One specific and preferred instance of a plurality of thin layers useful as a gas sensor includes, on a substrate, a first diffusion resistance layer, a first electrode layer, a first solid electrolyte layer, a second electrode layer, and a second diffusion resistance layer arranged in this order. The sensor of this arrangement is particularly useful for sensing an oxygen gas.
Another typical and preferred instance includes, on a substrate, a third electrode layer, a second solid electrolyte layer, a fourth electrode layer, a first diffusion resistance layer, a first electrode layer, a first solid electrolyte layer, and a second diffusion resistance layer arranged in this order. This arrangement is particularly suitable for use as a sensor for NOx gas.
Moreover, a specific and preferred arrangement of a gas sensor includes, on a substrate, a third electrode layer, a semiconductor layer, a first diffusion resistance layer, a first electrode layer, a first solid electrolyte layer, a second electrode layer, and a second diffusion resistance layer. This arrangement is particularly suitable for use as a sensor for CO gas.
These types of gas sensors are all fabricated according to the method of the invention and have characteristic features of ultra-early development of sensing activity, high responsiveness and high precision, along with low fabrication costs.

Embodiment 1

Reference is now made to FIGS. 1 to 9 to illustrate a method for manufacturing a gas sensor element of a layer-stacked or multilayered type according to the invention. It will be noted that throughout the drawings, like reference numerals indicate like parts or members.
A multilayered gas sensor element according to this embodiment includes a substrate 10 having plural thin layers stacked thereon as shown in FIG. 1. These thin layers are each formed by subjecting a dispersion 2, which is obtained by dispersing nano-particles 22 along with a dispersant 23 in a dispersion medium 21 as is particularly shown in FIG. 2, to patterning to form a green or unsintered layer, followed by sintering.
The method is more particularly described below.

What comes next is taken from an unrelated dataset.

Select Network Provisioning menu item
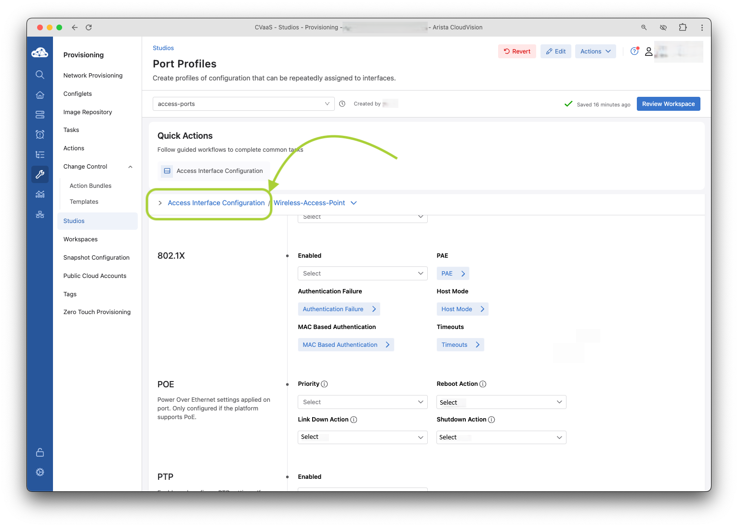The height and width of the screenshot is (527, 738). point(93,76)
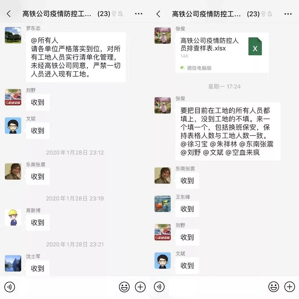Viewport: 299px width, 299px height.
Task: Tap the back arrow in right chat
Action: tap(158, 14)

The gas sensor element 1 of this embodiment is illustrated with reference to FIG. 1. As shown in the figure, an alumina substrate 10 that is made of an insulative ceramic material has a surface 105, on which a first diffusion resistance layer 11, a first electrode layer 12, a first solid electrolyte layer 13, a second electrode layer 14 and a second diffusion resistance layer 15 are stacked in this order, thereby providing a sensing unit 1G The sensing unit 16 is covered with a dense, gas-impermeable, shielding layer 17 entirely at side faces 101 and partly on the upper surface 102 of the unit 16.

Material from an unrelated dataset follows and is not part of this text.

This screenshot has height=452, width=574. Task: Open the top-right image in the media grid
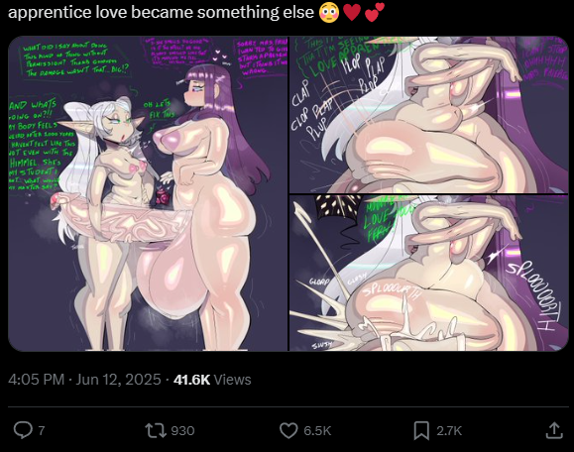[x=429, y=114]
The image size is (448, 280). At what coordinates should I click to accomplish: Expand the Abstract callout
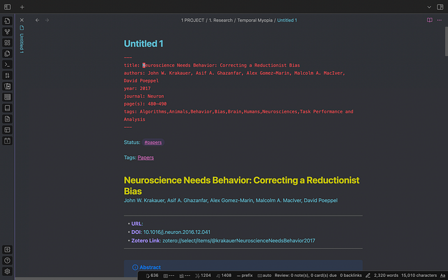pos(150,267)
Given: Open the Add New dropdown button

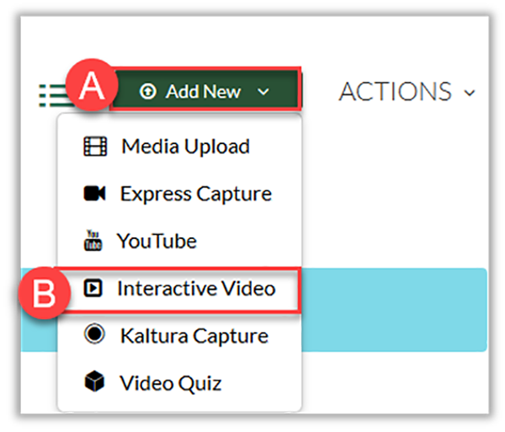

The substrate 10 has, at a back side 106 thereof, a heating element 19 capable of generating heat by application of electric current and a covering layer 190 covering the heating element 19 therewith.

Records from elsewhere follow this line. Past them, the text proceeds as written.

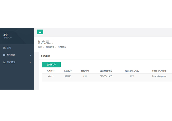Expand the 系统管理 submenu arrow
The height and width of the screenshot is (121, 172).
click(x=30, y=55)
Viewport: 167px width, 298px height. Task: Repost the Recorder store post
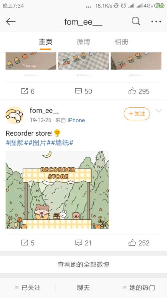click(27, 243)
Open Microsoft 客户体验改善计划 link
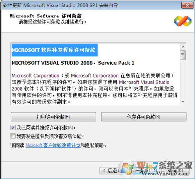This screenshot has height=179, width=195. (x=53, y=146)
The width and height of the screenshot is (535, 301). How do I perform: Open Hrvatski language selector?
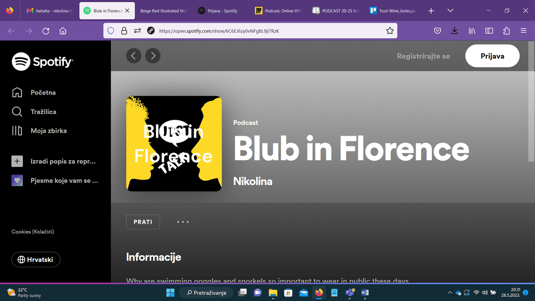tap(36, 259)
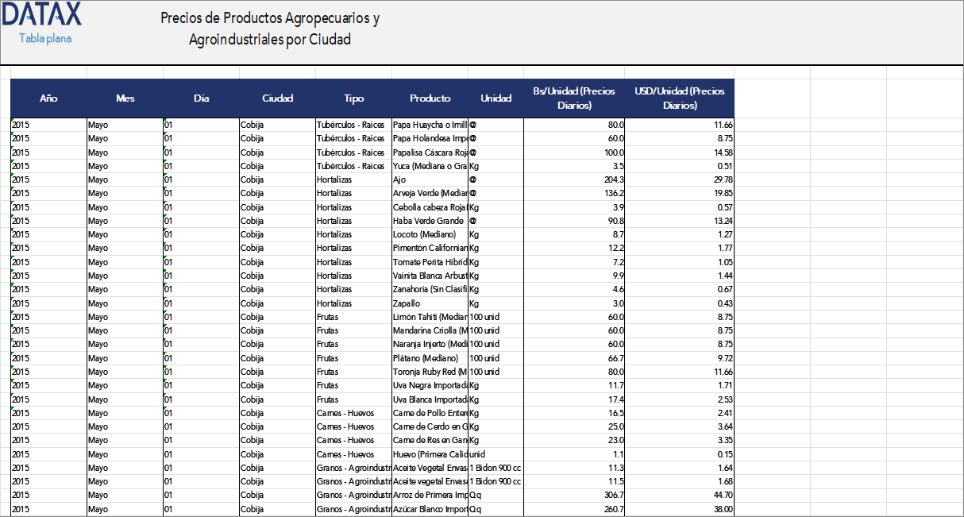Click the Producto column header
The width and height of the screenshot is (964, 517).
point(430,98)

A circuit 161 provided with a power supply 162 and an ammeter is connected to the first electrode layer 12 and the second electrode layer 14 as shown, and a circuit 191 having a power supply 192 is connected across the heating element 19.
In operation, a voltage is applied between the first and second electrode layers 12, 14, oxygen in a gas to be measured, which is taken in from a portion exposed to outer air through the second diffusion resistance layer of the sensing unit 16, is converted into oxygen ions at the second electrode 14. The oxygen ions move through the solid electrolyte layer 13 toward the first electrode layer 12 side. The resulting oxygen ion current is measured with the ammeter 163, thereby determining an oxygen concentration.
The element 1 of this embodiment has such a feature that the oxygen ion conductivity develops at the first solid electrolyte layer 13 only when the element reaches an element-activation temperature. Although the activation temperature may vary depending on the combination of types of materials used for the thin layers, it generally ranges from 500 to 700° C. To facilitate the temperature rise of the element, the heating element 19 capable of generating heat by application of electric current is provided at the back side 106 of the substrate 10 thereby constituting a heating unit.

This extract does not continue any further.